On Boot's Children's cough medicine:
Do not drive car or operate machinery.
(We could do a lot to reduce the construction accidents if we just kept those 5 year olds off those fork lifts.)

On Nytol sleep aid:
Warning: may cause drowsiness.
(One would hope!)

On a Korean kitchen knife:
Warning: keep out of children.
(hmm...something must have gotten lost in the translation...)

On a string of Christmas lights:
For indoor or outdoor use only.
(As opposed to use in outer space.)

On a food processor:
Not to be used for the other use.
(Now I'm curious.)

On Sainsbury's peanuts:
Warning: contains nuts.
(but no peas?)

On an American Airlines packet of nuts:
Instructions: open packet, eat nuts.
(somebody got paid big bucks to write this one...)

On a Swedish chainsaw:
Do not attempt to stop chain with your hands.
(Raise your hand if you've tried this...)

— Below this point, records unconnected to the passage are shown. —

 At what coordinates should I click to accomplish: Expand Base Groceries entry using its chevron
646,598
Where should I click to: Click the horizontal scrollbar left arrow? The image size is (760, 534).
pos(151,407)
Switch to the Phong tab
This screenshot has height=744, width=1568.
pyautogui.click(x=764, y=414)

On a child's Superman costume:
Wearing of this garment does not enable you to fly.
(Oh go ahead! That's right, destroy a universal childhood belief.)


----------



## Guest (Feb 6, 2002)

:lol: :rollin: 
Those were great, the chainsaw one had me chuckeling for a while.


----------



## Guest (Feb 6, 2002)

That reminds me of when Windows 95 was first released, the small 5 page manual stated something to the effect of

"For more help installing Windows 95, please consult the help feature of Windows 95"

Scott


----------